• _Task brief_
From the line containing "The image size" through the last line of the entries below, transcribe each line exactly, excluding any picture.

Stored data:
☆ ☆ ☆ ☆
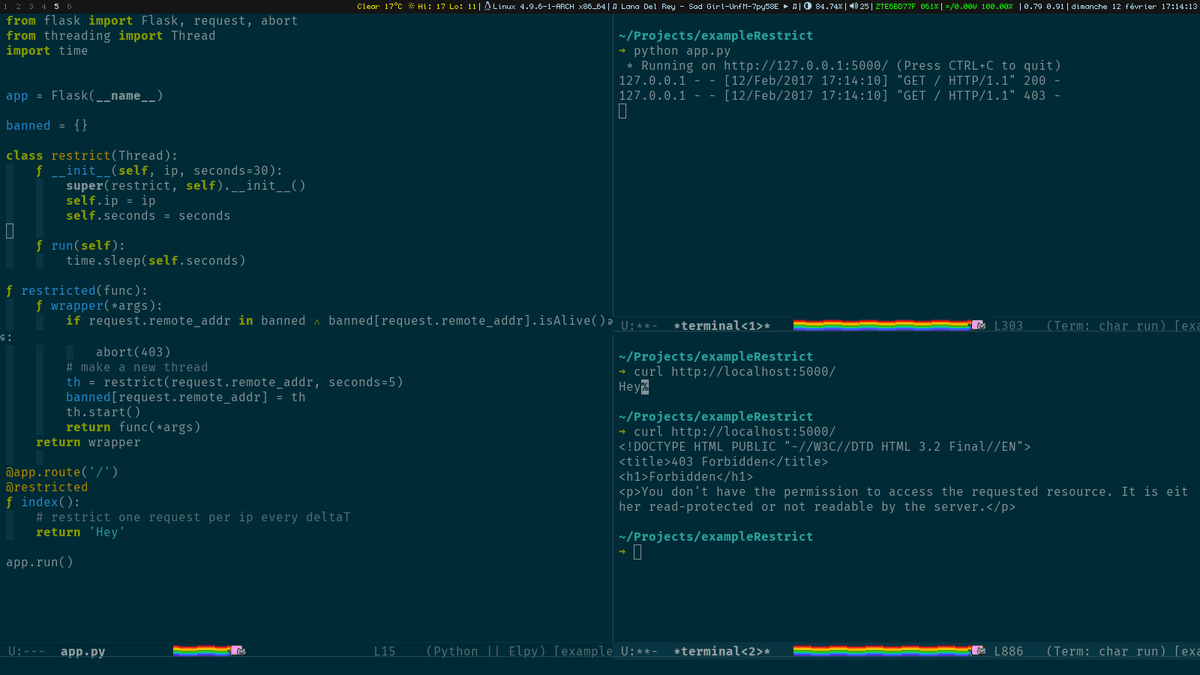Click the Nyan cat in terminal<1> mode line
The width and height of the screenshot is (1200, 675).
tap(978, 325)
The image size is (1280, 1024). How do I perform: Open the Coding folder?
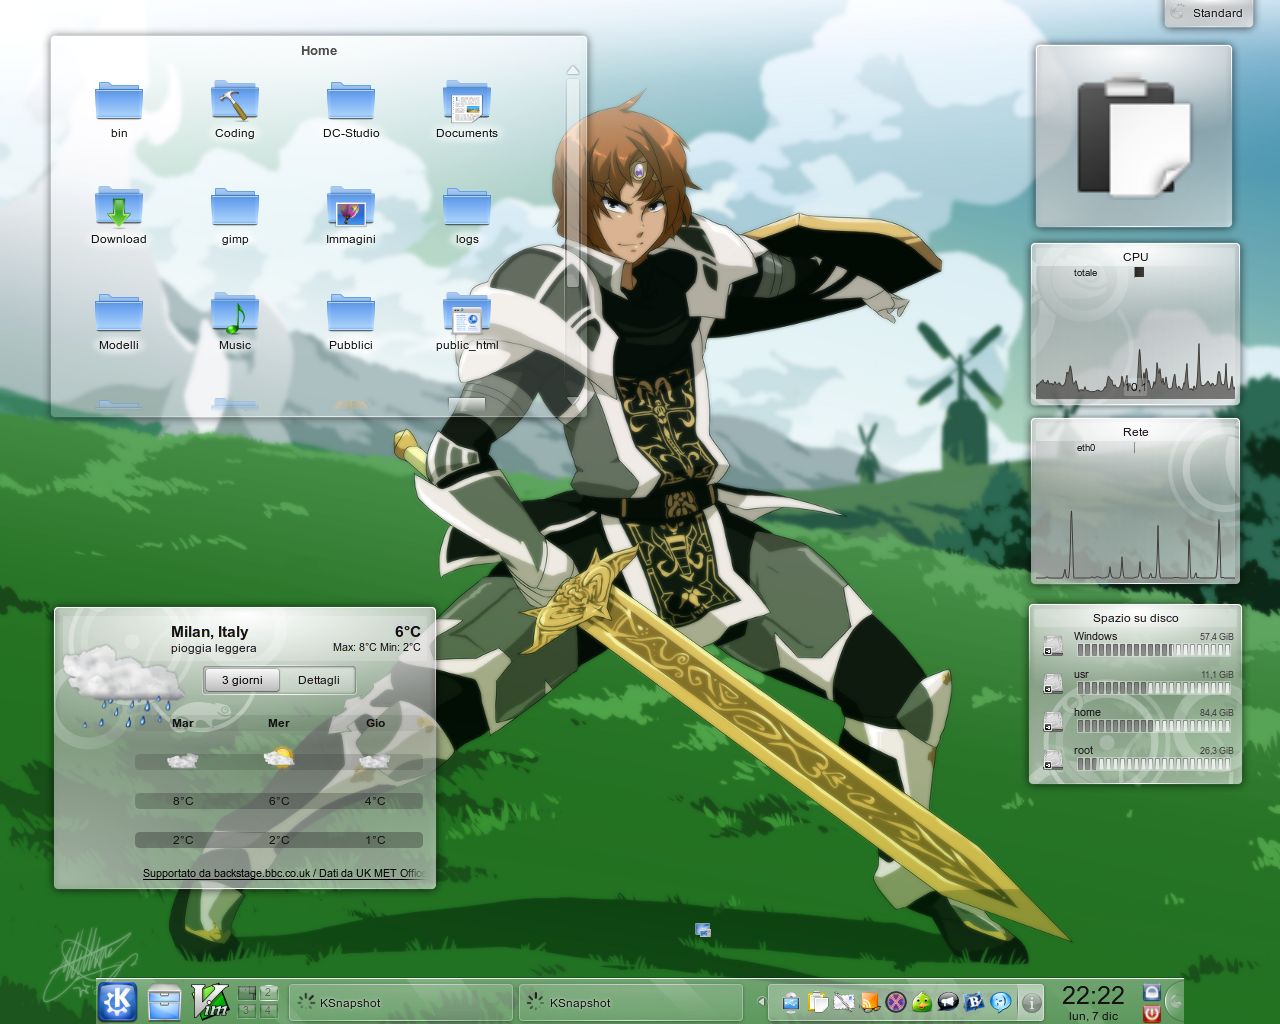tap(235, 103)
☆ ☆ ☆ ☆
• _Finished task_
The image size is (1280, 1024). How do I perform: Open the Coding folder?
tap(235, 103)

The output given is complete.